# Erstellen LogDatei



## Marie Curie (26. Dez 2007)

Hallo zusammen,

hab zwei etwas kleinere Fragen, wozu ich aber leider noch nicht die passende Lösung gefunden hab!

In ner JEE Anwendung wird ne Datei erzeugt (XML), dazu soll eine LogDatei erzeugt werden - die je nach Status über Erfolg oder Miserfolg informiert.

Beim Erzeugen der xml-File verwende ich den FileOutputStream, im catch-Block würde ich dann die LogFile erzeugen. Die LogFile soll im txt-Format erstellt werden.

Folgendes Problem: statt nem Zeilenumbruch bekomm ich in der Textdatei ein Kästchen. Den Zeilenumbruch möchte ich eigentlich per "\n" erzeugen.

Zweites Problem: Wenn ich die Datei erzeuge und es tritt ein Fehler auf, soll dieser in die LogFile geschrieben werden. Mir stellt sich nur die Frage, was mache ich, wenn beim Schreiben der LogFile ein Fehler passiert? Inwiefern soll ich dem user dann bescheid geben ??

Danke für eure Hilfe

Liebe Grüße,
Marie


----------



## The_S (27. Dez 2007)

1.)

anstelle von \n System.getProperty("line.separator");

2.)

Schonmal was von log4j gehört?


----------



## Marie Curie (27. Dez 2007)

zu 1) 
Danke, genau das hab ich gesucht 

zu 2)
gute Idee, aber eigentlich schon zu mächtig, da im Endeffekt nur 2 oder 3 Zeilen in der LogFile stehen sollen. Trotzdem danke!

Liebe Grüße,
Marie


----------

Aufgabe
Ändere im Forenthread zur Logdatei den Abschnitt von „## Marie Curie (26.“ bis einschließlich „bescheid geben ??“, indem du „Kästchen“ durch „Quadrat“ ersetzt, und gib ihn wieder. Die Datensätze haben mit dem Forenthread zur Logdatei nichts zu tun.

Datensatzauszüge

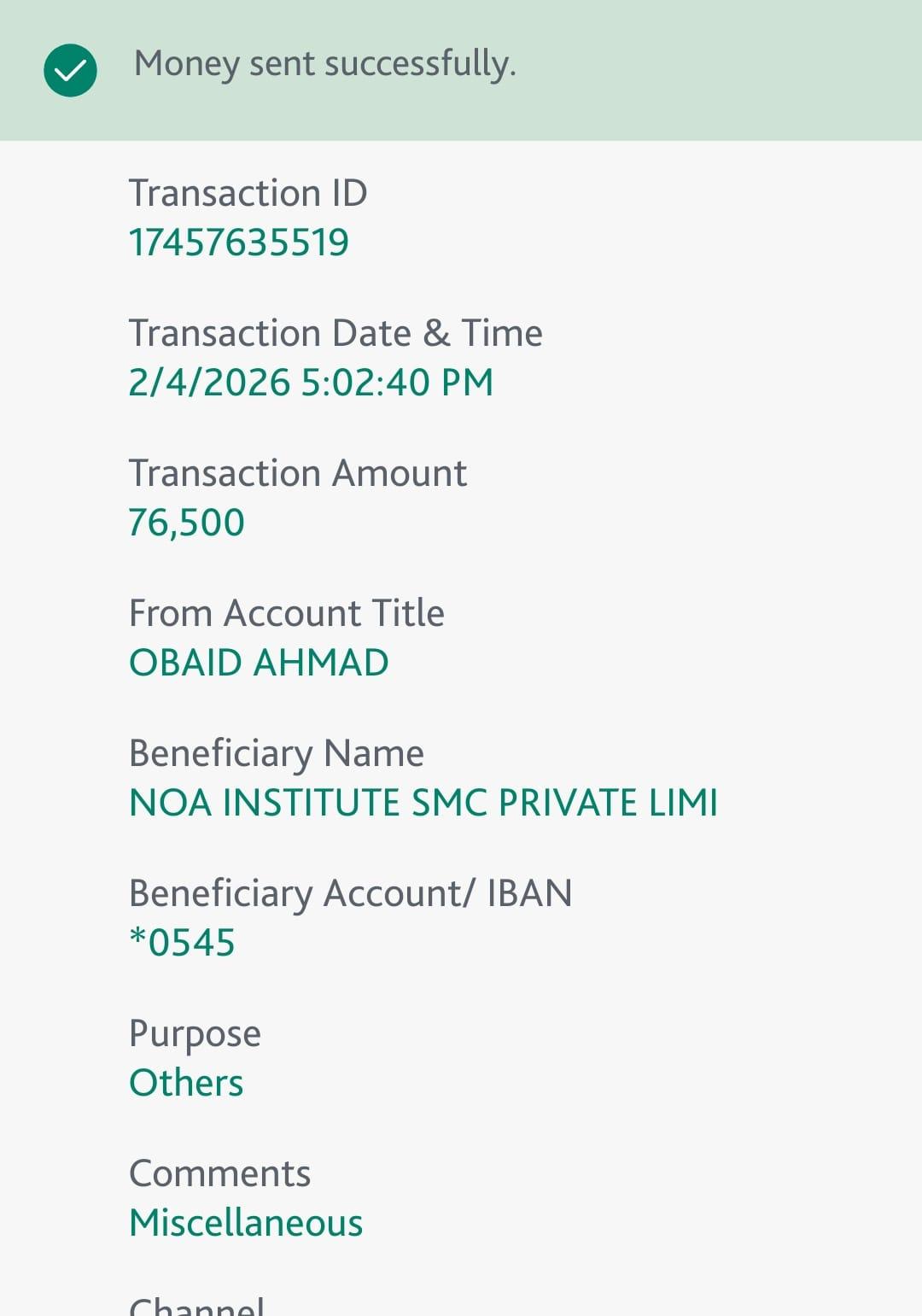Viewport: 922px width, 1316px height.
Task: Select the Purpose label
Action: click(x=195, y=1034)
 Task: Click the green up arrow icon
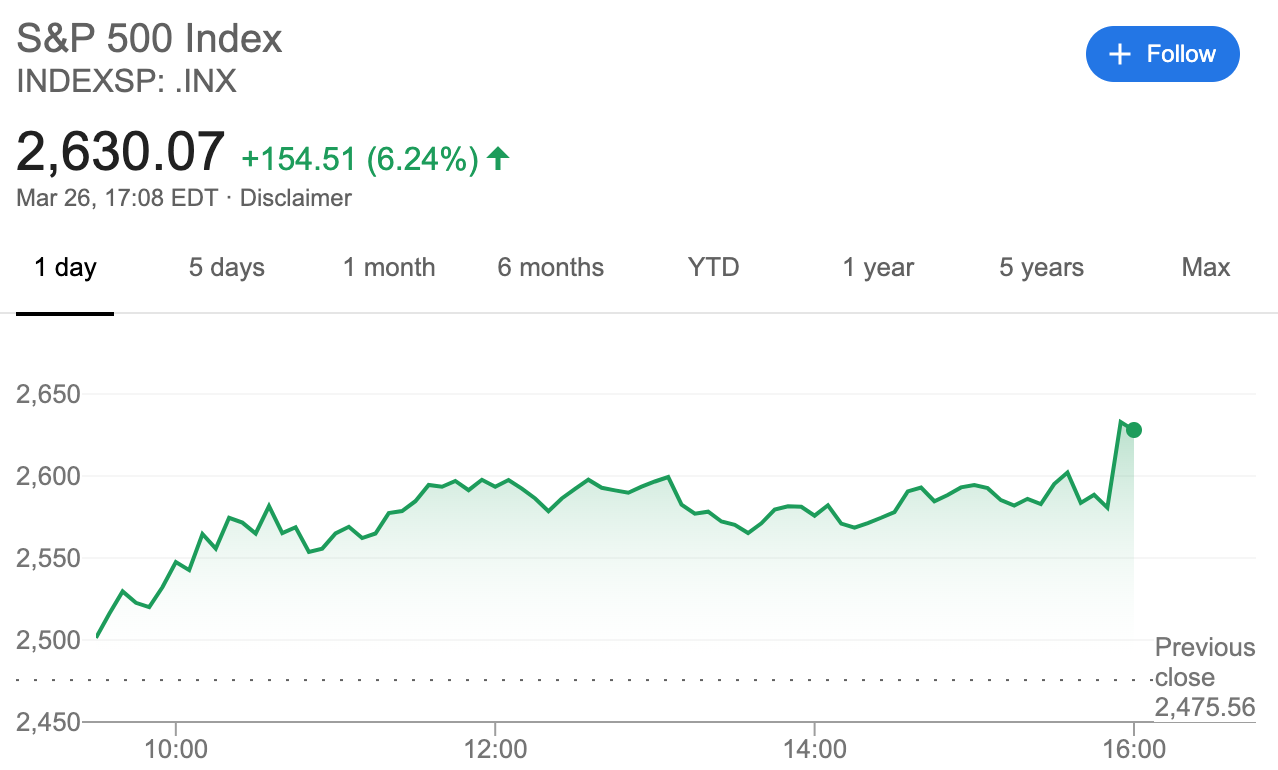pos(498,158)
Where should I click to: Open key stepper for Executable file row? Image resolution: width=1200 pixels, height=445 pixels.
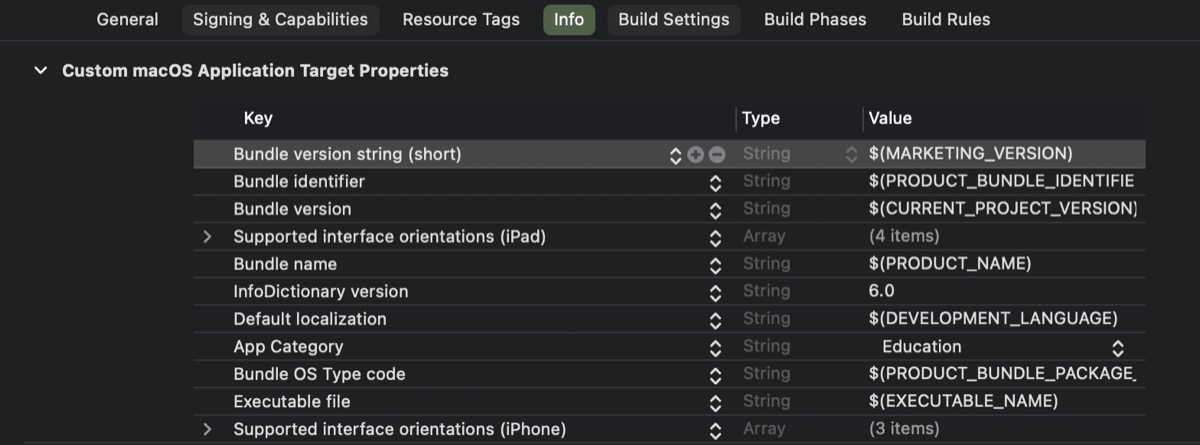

Antwort
## Marie Curie (26. Dez 2007)

Hallo zusammen,

hab zwei etwas kleinere Fragen, wozu ich aber leider noch nicht die passende Lösung gefunden hab!

In ner JEE Anwendung wird ne Datei erzeugt (XML), dazu soll eine LogDatei erzeugt werden - die je nach Status über Erfolg oder Miserfolg informiert.

Beim Erzeugen der xml-File verwende ich den FileOutputStream, im catch-Block würde ich dann die LogFile erzeugen. Die LogFile soll im txt-Format erstellt werden.

Folgendes Problem: statt nem Zeilenumbruch bekomm ich in der Textdatei ein Quadrat. Den Zeilenumbruch möchte ich eigentlich per "\n" erzeugen.

Zweites Problem: Wenn ich die Datei erzeuge und es tritt ein Fehler auf, soll dieser in die LogFile geschrieben werden. Mir stellt sich nur die Frage, was mache ich, wenn beim Schreiben der LogFile ein Fehler passiert? Inwiefern soll ich dem user dann bescheid geben ??